=== Text block ===

How to Buy Travel-Friendly Blouses August 18, 20191 Comment

Copywriter, communicator, and unrelenting nomophobe. I'm obsessed with French expressions, English puns, and packing the perfect carry-on.

Few items in my wardrobe are as versatile as blouses. I’ve worn them when I worked in corporate jobs, non-profit jobs, when I work from home and when I travel. In fact, they also appear in my blog post on Uniform Dressing, because they’re that good.

But some blouses are better for travel than others. Because there are so many fabrics available, it can be overwhelming to navigate the options. Hopefully this blog post equips you with the knowledge you need to:

  • pick the best blouse for you;
  • not spend a million dollars on it;
  • care for it so it lasts a while.
travel-friendly blouses

How to pick your blouses’ fabric

Traditional blouse fabrics fall under three categories BUT, you’ll notice as you shop, a lot of companies will blend these for the perfect mix of natural properties, durability, and ease of care.

For example, often “washable silk” means a silk blend that makes it less delicate, just like “washable merino” is a wool and synthetic blend that prevents shrinking in the wash.

=== Dataset extract ===

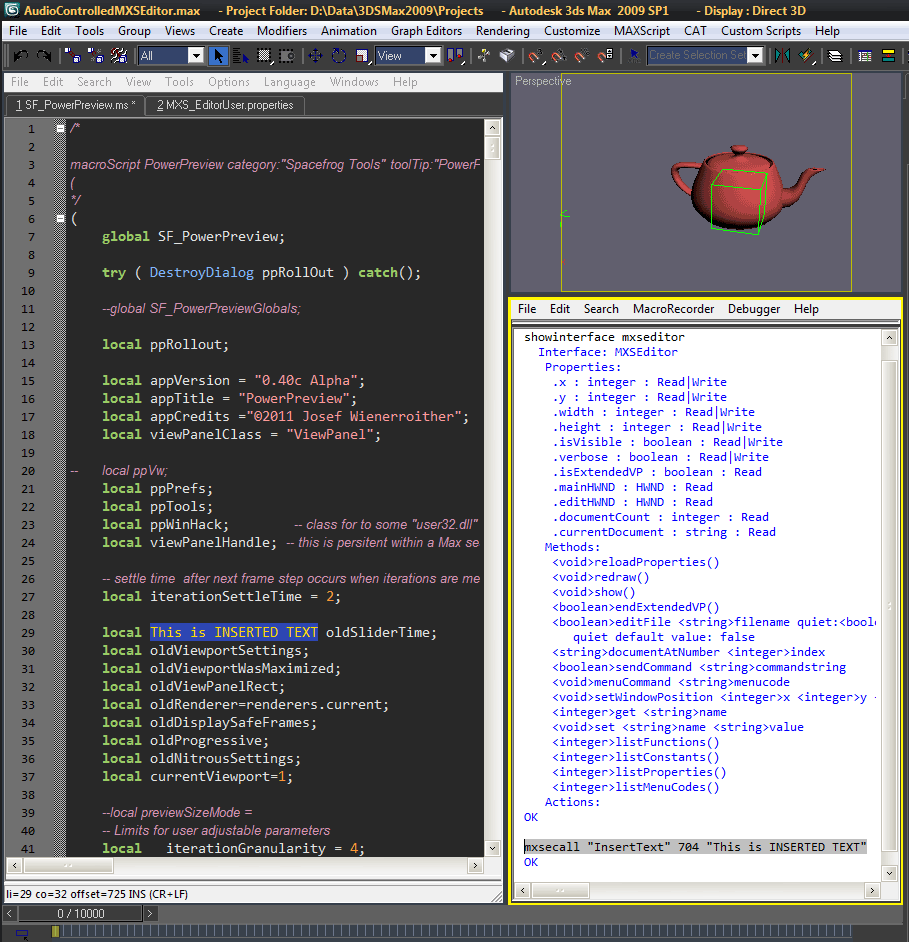Toggle the 3D Snaps button
The image size is (909, 942).
click(x=535, y=56)
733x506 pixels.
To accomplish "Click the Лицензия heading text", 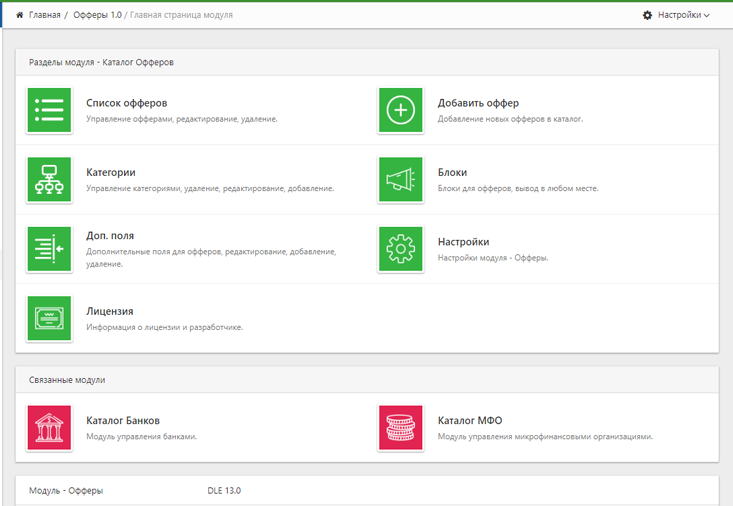I will tap(110, 311).
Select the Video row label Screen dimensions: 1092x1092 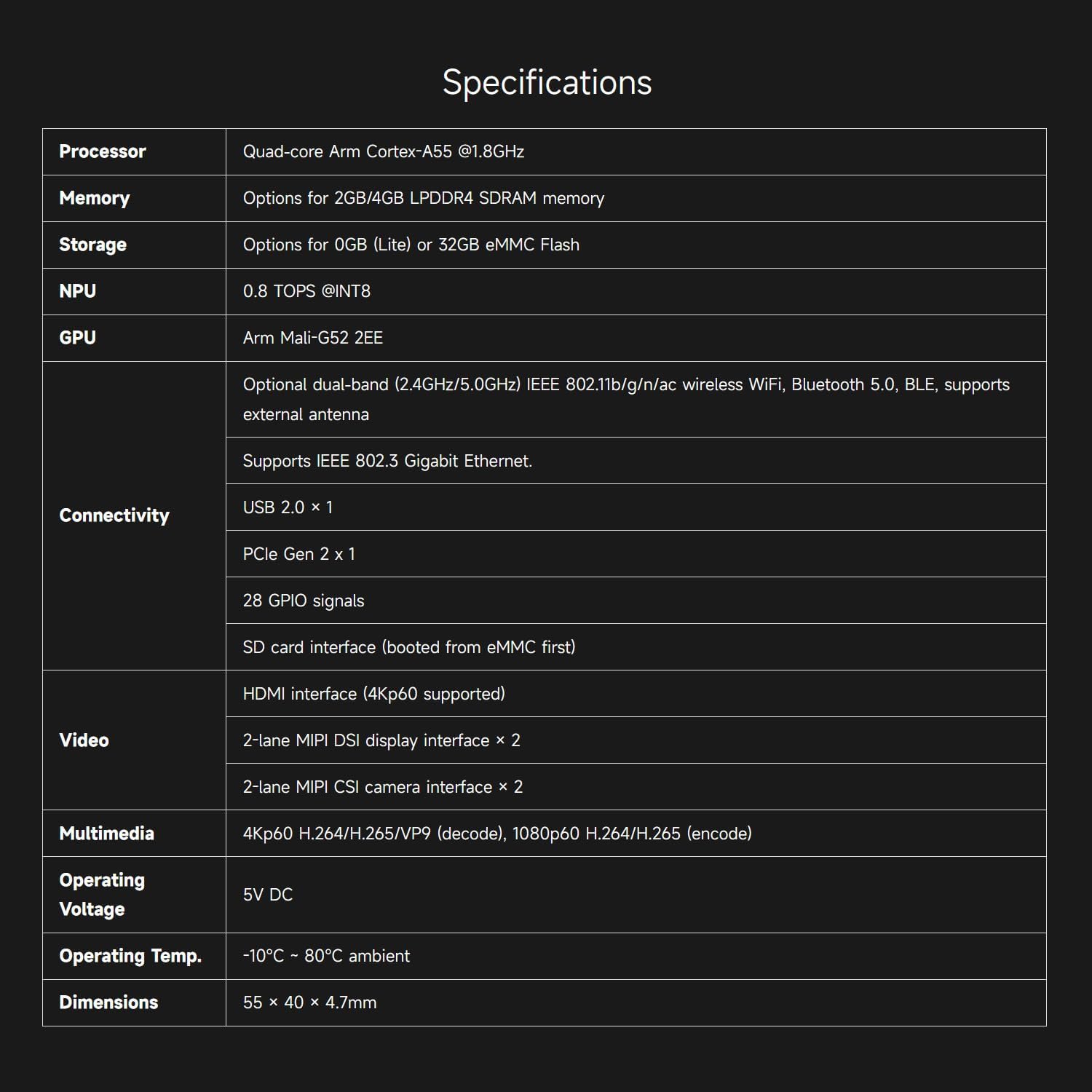pos(84,740)
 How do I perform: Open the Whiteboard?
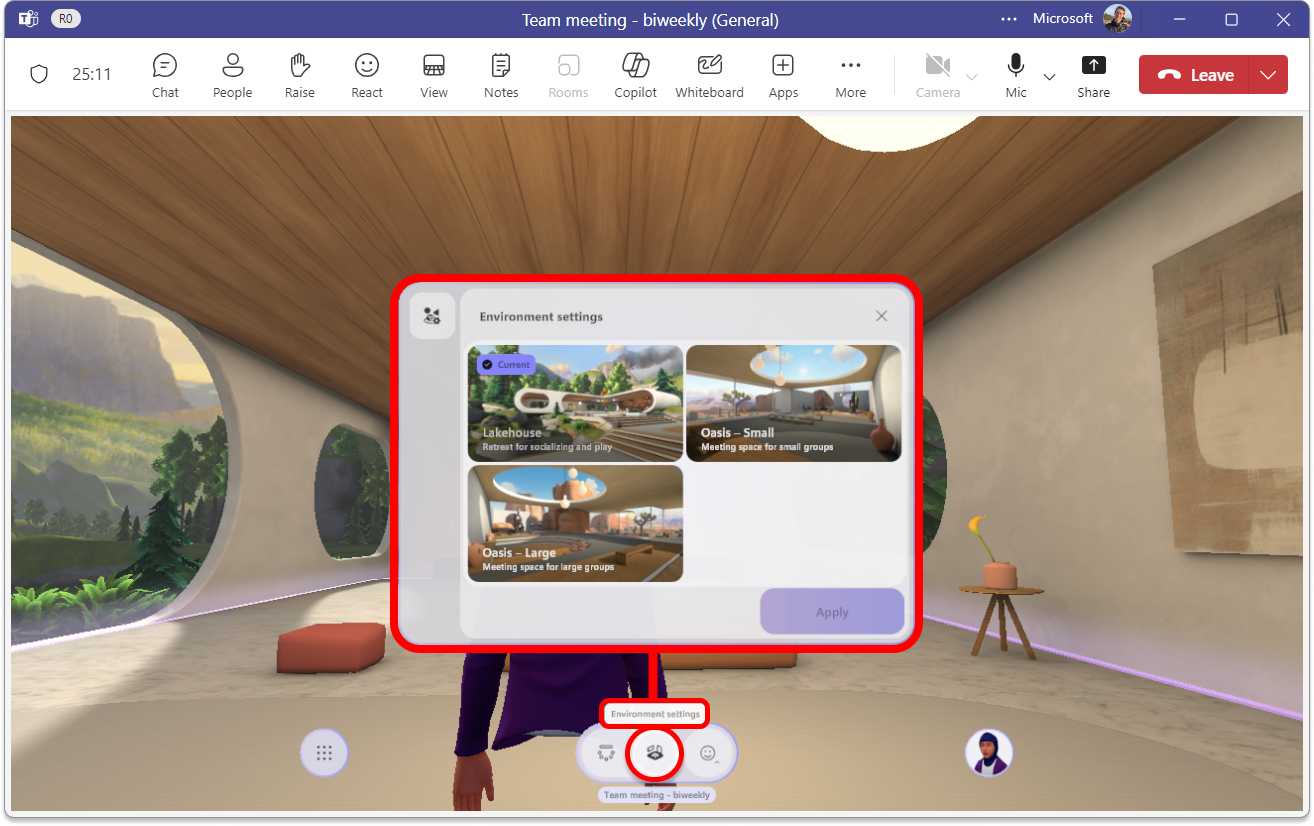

===

Work to complete
- A) In the blouse guide, write out the passage starting with "How to Buy Travel-Friendly" and going on through "the perfect carry-on.", replacing "French" with "Italian".
- B) Answer these questions from the blouse guide:
(i) In which of the writer's blog posts do blouses also appear?
(ii) How many categories do traditional blouse fabrics fall under?
(iii) What kind of blend is "washable merino"?
- C) According to the blouse guide, why do many companies blend traditional blouse fabrics?

Task results
- A)
How to Buy Travel-Friendly Blouses August 18, 20191 Comment

Copywriter, communicator, and unrelenting nomophobe. I'm obsessed with Italian expressions, English puns, and packing the perfect carry-on.

- B)
(i) The blog post on Uniform Dressing.
(ii) Three.
(iii) A wool and synthetic blend that prevents shrinking in the wash.

- C) Companies blend these fabrics to get the perfect mix of natural properties, durability, and ease of care. A "washable silk" blend, for example, makes the silk less delicate.